To add a scanner module called, for example, myscanner follow these steps:
- Create a file named myscanner.py inside a directory called custommods
- Inside that file create Myscanner class that overrides BaseScanner
To execute myscanner run the following command:
$ htcap/htcap.py scan -m custommods myscanner target.db
URL Uniqueness
One of the biggest problem when scanning a webapplication is how to determine the
uniqueness of a page. Modern web applications usually use the same page to generate
different contents based to the url parameters or patterns. A vulnerability scanner
don't need to analyze the same page just because its content has changed.
In the aim to solve this problem, or at least reduce its impact, htcap implements
an algorithm for url comparision that can let scanner modules skip "duplicated" urls.
Inside the run method it's possbile to implement this feature using the code below.
if self.is_request_duplicated():
return False
The algorithm is extreamely simple, it just removes the values from parameters
and it sorts them alphabetically; for example http://www.test.local/a/?c=1&a=2&b=3
becames http://www.test.local/a/?a=&b=&c= .
A good idea would be the use of the SimHash algorithm but lots of tests are needed.
In case of POST requests the same algorithm is also applied to the following payloads:
- URL-Encoded
- XML
- JSON
Scan scope
Scanner modules analyze only in-scope requests.

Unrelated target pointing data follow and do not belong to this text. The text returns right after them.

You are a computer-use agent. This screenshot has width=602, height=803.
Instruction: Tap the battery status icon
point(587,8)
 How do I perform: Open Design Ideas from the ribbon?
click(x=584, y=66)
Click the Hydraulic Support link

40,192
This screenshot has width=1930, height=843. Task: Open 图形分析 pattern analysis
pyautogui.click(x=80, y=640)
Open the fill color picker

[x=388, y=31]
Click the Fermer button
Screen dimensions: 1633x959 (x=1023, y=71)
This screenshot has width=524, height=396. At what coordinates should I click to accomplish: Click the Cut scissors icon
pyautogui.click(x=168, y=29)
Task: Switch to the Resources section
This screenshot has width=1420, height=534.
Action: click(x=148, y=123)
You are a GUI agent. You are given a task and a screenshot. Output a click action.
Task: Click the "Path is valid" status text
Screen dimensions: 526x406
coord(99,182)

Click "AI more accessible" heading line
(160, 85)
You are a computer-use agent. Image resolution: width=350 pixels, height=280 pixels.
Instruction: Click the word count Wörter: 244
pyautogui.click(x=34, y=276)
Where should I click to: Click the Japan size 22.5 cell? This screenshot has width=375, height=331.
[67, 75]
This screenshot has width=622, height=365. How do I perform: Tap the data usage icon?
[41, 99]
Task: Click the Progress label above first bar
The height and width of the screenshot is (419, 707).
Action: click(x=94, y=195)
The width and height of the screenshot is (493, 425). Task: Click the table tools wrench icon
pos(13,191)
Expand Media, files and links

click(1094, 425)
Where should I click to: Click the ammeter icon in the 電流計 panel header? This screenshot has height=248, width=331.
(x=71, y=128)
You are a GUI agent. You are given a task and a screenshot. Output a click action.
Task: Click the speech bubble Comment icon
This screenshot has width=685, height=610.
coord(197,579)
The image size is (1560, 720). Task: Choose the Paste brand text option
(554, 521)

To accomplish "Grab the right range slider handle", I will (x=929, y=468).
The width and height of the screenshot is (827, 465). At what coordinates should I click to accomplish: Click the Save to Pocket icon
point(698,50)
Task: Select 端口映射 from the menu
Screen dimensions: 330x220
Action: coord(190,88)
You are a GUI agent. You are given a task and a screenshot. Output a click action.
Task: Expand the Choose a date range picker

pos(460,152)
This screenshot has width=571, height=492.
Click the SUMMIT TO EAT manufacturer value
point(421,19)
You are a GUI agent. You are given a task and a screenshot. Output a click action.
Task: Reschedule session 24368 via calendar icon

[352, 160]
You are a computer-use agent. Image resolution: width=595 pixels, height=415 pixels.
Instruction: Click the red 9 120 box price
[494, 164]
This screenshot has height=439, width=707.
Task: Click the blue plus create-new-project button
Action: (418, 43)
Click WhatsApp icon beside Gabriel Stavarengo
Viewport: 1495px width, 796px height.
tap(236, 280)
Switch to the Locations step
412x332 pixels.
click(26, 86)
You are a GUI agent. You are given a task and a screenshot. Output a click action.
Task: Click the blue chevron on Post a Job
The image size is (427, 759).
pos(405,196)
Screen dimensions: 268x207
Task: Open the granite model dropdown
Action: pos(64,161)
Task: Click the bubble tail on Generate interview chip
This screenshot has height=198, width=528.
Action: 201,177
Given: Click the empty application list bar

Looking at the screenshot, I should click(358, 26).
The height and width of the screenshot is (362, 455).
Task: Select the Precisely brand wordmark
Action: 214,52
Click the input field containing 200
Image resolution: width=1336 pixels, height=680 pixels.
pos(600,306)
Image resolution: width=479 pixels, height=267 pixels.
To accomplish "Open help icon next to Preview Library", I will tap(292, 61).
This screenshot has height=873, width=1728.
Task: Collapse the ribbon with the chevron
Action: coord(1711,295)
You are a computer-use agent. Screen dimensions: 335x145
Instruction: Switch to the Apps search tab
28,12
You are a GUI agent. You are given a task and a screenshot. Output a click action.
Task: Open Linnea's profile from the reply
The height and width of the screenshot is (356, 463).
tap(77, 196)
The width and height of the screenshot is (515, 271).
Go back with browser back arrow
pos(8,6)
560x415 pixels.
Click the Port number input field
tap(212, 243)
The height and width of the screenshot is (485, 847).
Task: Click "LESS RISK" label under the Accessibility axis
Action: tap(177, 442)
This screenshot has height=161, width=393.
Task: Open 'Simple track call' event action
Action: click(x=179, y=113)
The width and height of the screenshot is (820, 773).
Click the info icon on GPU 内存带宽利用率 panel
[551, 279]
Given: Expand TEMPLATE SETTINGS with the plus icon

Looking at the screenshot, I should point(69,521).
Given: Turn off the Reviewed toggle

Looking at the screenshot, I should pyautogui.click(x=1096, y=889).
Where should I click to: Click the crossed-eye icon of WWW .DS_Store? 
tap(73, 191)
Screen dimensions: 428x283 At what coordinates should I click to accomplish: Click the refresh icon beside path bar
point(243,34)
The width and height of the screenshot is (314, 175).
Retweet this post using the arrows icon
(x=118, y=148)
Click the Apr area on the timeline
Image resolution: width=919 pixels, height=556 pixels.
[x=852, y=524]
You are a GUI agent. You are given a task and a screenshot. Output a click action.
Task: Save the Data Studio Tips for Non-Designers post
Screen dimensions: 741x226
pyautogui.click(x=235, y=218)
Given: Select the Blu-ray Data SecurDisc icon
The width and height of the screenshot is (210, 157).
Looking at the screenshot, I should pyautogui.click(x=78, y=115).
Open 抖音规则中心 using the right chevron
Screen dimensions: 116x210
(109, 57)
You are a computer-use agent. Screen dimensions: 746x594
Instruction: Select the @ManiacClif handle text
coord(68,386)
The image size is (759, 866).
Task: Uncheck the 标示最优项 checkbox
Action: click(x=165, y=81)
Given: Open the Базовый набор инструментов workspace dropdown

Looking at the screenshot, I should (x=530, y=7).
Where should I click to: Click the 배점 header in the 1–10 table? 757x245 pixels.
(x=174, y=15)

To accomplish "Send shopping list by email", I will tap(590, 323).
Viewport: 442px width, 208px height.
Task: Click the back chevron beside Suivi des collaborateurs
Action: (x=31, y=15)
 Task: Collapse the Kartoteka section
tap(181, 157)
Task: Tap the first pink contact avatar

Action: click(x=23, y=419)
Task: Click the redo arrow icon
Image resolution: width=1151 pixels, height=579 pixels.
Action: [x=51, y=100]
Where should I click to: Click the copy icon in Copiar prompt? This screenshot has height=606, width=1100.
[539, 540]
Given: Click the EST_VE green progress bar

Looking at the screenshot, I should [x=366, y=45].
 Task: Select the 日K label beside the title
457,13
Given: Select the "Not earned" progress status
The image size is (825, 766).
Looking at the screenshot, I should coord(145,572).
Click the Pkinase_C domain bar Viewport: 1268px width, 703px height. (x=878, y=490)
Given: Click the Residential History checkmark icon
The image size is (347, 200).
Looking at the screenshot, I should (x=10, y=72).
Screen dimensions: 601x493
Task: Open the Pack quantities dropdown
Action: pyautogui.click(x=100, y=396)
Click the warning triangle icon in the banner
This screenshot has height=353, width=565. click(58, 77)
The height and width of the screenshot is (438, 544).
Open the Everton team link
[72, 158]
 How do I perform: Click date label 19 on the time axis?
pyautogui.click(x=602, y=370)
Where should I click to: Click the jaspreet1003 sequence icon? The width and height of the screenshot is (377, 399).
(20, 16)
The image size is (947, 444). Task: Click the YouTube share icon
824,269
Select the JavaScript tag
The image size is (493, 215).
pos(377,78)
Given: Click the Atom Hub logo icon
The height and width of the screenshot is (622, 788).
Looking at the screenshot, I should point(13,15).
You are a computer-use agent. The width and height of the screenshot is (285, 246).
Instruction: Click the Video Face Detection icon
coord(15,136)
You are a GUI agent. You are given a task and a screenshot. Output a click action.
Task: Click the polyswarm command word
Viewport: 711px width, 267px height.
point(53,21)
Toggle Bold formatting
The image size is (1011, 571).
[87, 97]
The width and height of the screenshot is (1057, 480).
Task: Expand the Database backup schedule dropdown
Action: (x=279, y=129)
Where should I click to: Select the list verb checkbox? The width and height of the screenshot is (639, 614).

If the crawler scope is set to "url", any discovered request will be considered
out of scope, including ajax requests, jsonp ecc.
For example if target.local/foo/bar.php has been crawled with scope set to
"url" and it contains ajax request to target.local/foo/ajax.php, they won't be scanned. With a simple query it's possible to
make those request visible to scanners.
UPDATE request set out_of_scope=0 where type in ('xhr','websocket','jsonp')
About
Htcap has been written by Filippo Cavallarin.
Please report bugs, comments ecc to filippo.cavallarin[]wearesegment.com
Licensing
This program is free software; you can redistribute it and/or modify it under the terms of the GNU General Public License as published by the Free Software Foundation; either version 2 of the License, or(at your option) any later version.